Pamela Stoney worked as a sales manager for Atlanta-based Cingular Wireless (subsequently AT&T) in Colorado. In early June 2004, Stoney began disputing her team’s sales quotas with her supervisor. At the same time, the supervisor asked all sales managers to reconcile sales and file appeals over any errors by July 8.

When Stoney didn’t deliver a reconciliation report for her team and then went on vacation during the last week of June, the supervisor began reconciling the accounts herself. During the first week of July, the supervisor called Stoney to gather extensive information needed to complete the reconciliation. Stoney later said the supervisor screamed at her for two to three hours about the report.

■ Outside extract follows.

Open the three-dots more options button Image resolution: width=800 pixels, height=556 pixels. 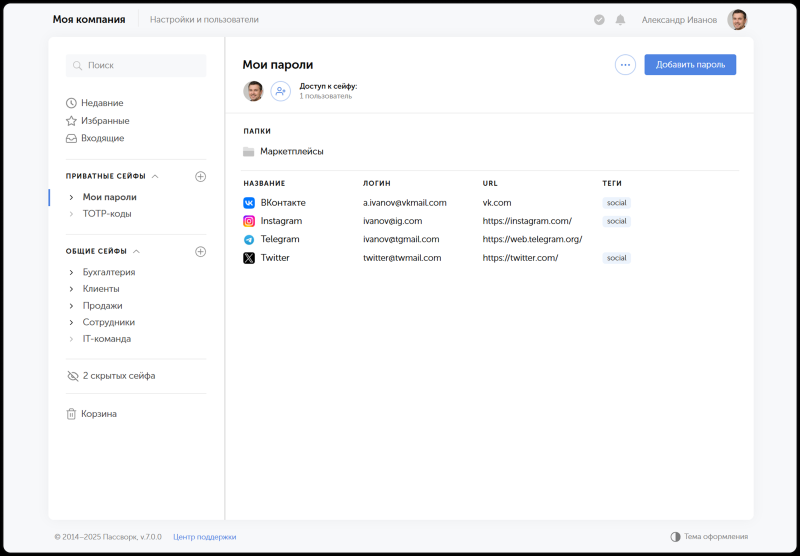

On July 7, the supervisor e-mailed a performance improvement plan (PIP) to Stoney. Stoney e-mailed the PIP to all the sales managers who reported to the supervisor, plus all of her own reports. The accompanying e-mail read, “I take exception. That you held me hostage on the phone for 3 hours last evening and, again, 45 minutes this morning, were clear indicators of harassment and abuse.”

The company fired her for insubordination. Stoney filed a complaint with the Colorado Civil Rights Division (CCRD), claiming age and gender discrimination and retaliation.

The CCRD rejected Stoney’s claims, finding that had she “responded to her PIP with professional etiquette and taken responsibility for her shortcomings, she would still be employed” at Cingular.

The U.S. District Court for the District of Colorado agreed. Cingular’s written discipline policies reinforced Stoney’s at-will status, reserving the company’s “sole discretion to impose any form of corrective action that it believes appropriate.”